▸ **Using the information**
A - Edit the Walker v. State opinion: reproduce the passage between "The officers' conversations" and "bodies were found.", inclusive, with "rifle" replaced by "gun".
B - Answer these questions from the Walker v. State opinion:
(i) Where were the bodies of Mr. and Mrs. Miller found?
(ii) What did appellant tell the Dallmans he had been shooting?
(iii) At which store did appellant buy jewelry, and what did he pay with?
C - Write the next part of the Walker v. State opinion, picking up after its last sentence.

Walker v. State

GIVAN, Justice.

A grand jury indicted appellant for the murders of May Doria Miller and Frank George Miller. Appellant filed a plea in abatement contesting the grand jury proceedings. However, the trial court upheld the grand jury.

A jury trial resulted in appellant being convicted on both murder charges. He received two life sentences.

The facts are: The partially decomposed bodies of Mr. and Mrs. Miller were found along the Elkhart River east of New Paris in Elkhart County. Each were found to have died from bullet wounds to the head. Witnesses had testified they had seen Mr. and Mrs. Miller fishing in that area before their death.

Later, Mr. Miller's billfold was found along County Road 44 west of Benton. The billfold contained Mr. Miller's personal papers but no currency. Awalt Dallman and his son Arnold testified they were in the area target practicing when they heard shots nearby. Shortly after hearing the shots, they saw appellant come out of the woods and they asked him what he had been shooting. He said, "Squirrels and crows." The Dallmans testified that appellant appeared to be very nervous and upset. This encounter occurred between 10:00 and 11:30 a.m. on September 22, 1959.

At approximately noon that same day, appellant bought jewelry at Robert's Jewelers in Goshen, Indiana, paying with a twenty dollar bill. A few days later, his mother went to the jeweler because she was concerned about where appellant had obtained the money for the purchase. His mother then told police officers that appellant had made the jewelry purchase, that she was afraid he might have stolen money, and that he might be in some kind of trouble. She asked that the officers talk to appellant and find out where he had obtained the money.

The officers' conversations with appellant led to the disclosure that he had been shooting a rifle along the river bank. When they learned of the death of Mr. and Mrs. Miller, they questioned appellant about it. They went to appellant's home where his mother permitted them to take his rifle and shells and to ta'k further with appellant. During the conversation, appellant told the officers that he had shot the people but that it was accidental. They then went to the general location of the shootings, and appellant directed the officers to the place where the bodies were found.

▸ **Dataset entries**
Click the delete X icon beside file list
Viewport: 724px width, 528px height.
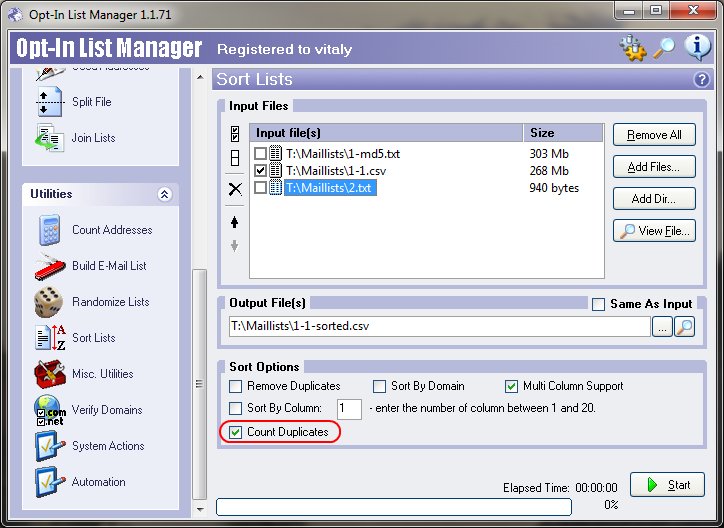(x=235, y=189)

* * *

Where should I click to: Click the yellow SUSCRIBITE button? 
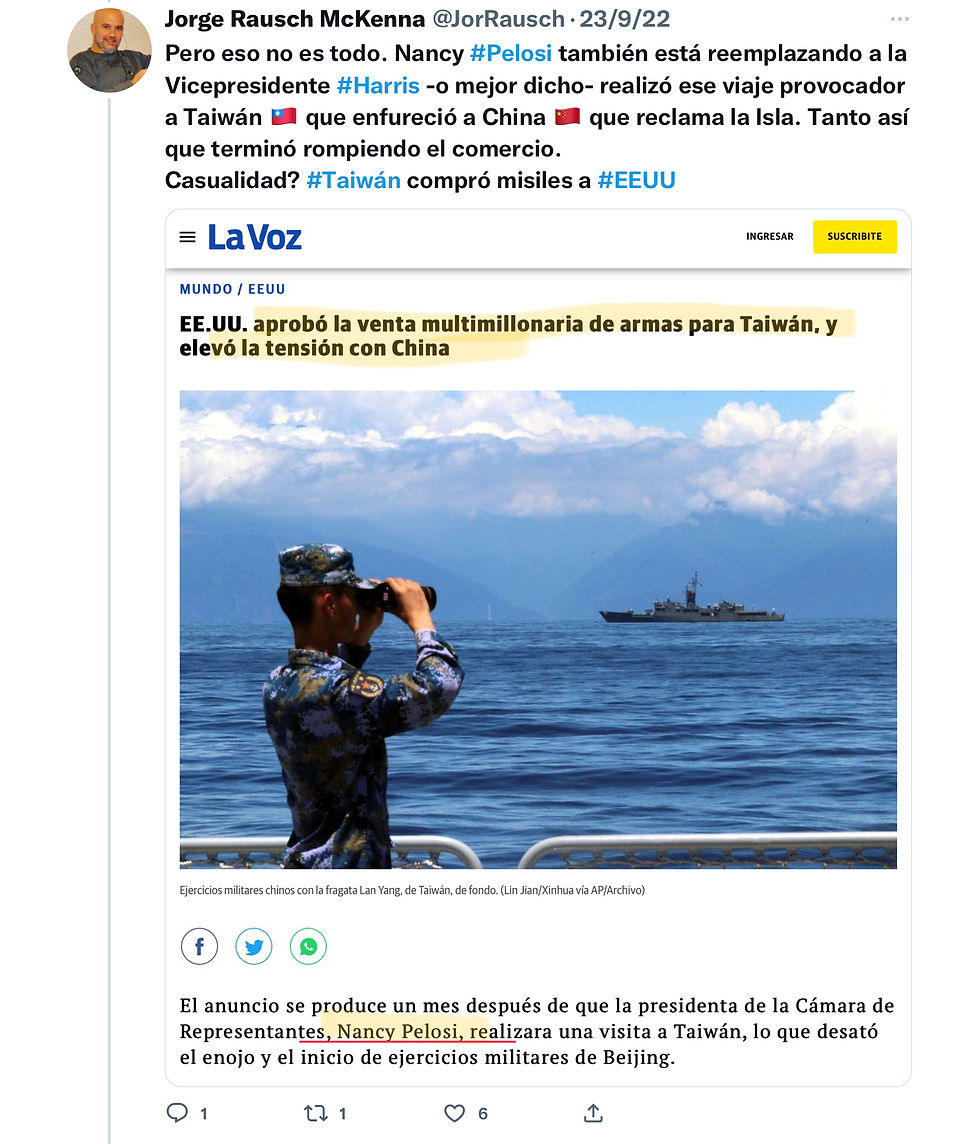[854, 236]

==

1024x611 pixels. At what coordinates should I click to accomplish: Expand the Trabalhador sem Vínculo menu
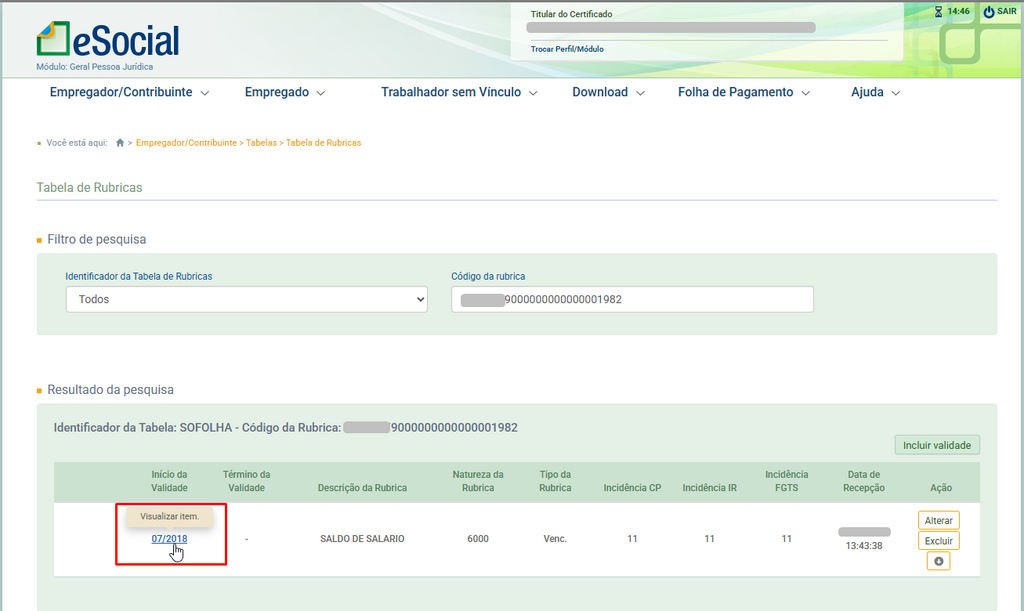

▸ **Outputs in order**
A -
The officers' conversations with appellant led to the disclosure that he had been shooting a gun along the river bank. When they learned of the death of Mr. and Mrs. Miller, they questioned appellant about it. They went to appellant's home where his mother permitted them to take his gun and shells and to ta'k further with appellant. During the conversation, appellant told the officers that he had shot the people but that it was accidental. They then went to the general location of the shootings, and appellant directed the officers to the place where the bodies were found.

B -
(i) Along the Elkhart River east of New Paris in Elkhart County.
(ii) "Squirrels and crows."
(iii) Robert's Jewelers in Goshen, Indiana; he paid with a twenty dollar bill.

C -
At this point, appellant changed his story from an accidental shooting to a claim of self-defense. He said he shot the man a second time to put him out of his misery. He told the officers that he had thrown the man's billfold away and took them to the place where the billfold had been found. He first stated that he was shooting at crows and Mrs. Miller stood up in his line of fire. Then he said he shot her while she was sitting.

Appellant's statements were reduced to writing and were signed by him. Appellant invoked the defense of insanity and a psychiatric examination disclosed that he was brain damaged at birth, was both retarded and mentally ill, and had a history of bizarre behavior including the torturing and killing of animals.

Appellant claims the evidence shows that his mental health was so impaired that he should not have stood trial. The trial court appointed Dr. Armstutz and Dr. *629Bender to examine appellant. A hearing was held to determine his competency to stand trial Dr. Armstutz testified that appellant knew the charge and the penalty, that he was not psychotic and that he had not lost touch with reality. He did state that while appellant understood the words of the penalty, he did not seem to have a clear comprehension of its meaning.

Dr. Bender testified that appellant represented a "borderline case." He felt appellant had comprehension sufficient to understand the proceedings in order to make his defense. Dr. Bender did indicate that he did not agree with the legal definitions of insanity and their application in criminal cases. However, he stated this was a personal opinion, and it did not influence his findings in the case.

Although both doctors found appellant to be mentally ill, they did supply the trial court with sufficient evidence to find that although mentally ill the appellant had sufficient comprehension to understand the charges and to be able to stand trial. We previously have held that a determination of competency will be reviewed only for an abuse of discretion and that we will not reweigh the evidence heard by the trial court. Wallace v. State (1985), Ind., 486 N.E.20 445, cert. denied, 478 U.S. 1010, 106 S.Ct. 3311, 92 LEd.2d 728; Ferry v. State (1983), Ind., 453 N.E.2d 207. The trial court did not err in permitting appellant to stand trial.

Appellant claims there was suffi cient evidence to support his plea of not guilty by reason of insanity. Although, as stated above, appellant was found to be retarded and suffering from mental disease, there nevertheless was evidence that he responded coherently, that he was able to take officers to the place where the killings took place, and that he was able to direct them to the place where he had thrown the billfold. Thus, there was evidence from which the jury could find comprehension. We previously have held that the existence of mental disease or deficiency does not ipso facto render a defendant legally insane so as to excuse him from the commission of a crime. Taylor v. State (1982), Ind., 440 N.E.2d 1109. There is sufficient evidence in this record to support the jury's verdict.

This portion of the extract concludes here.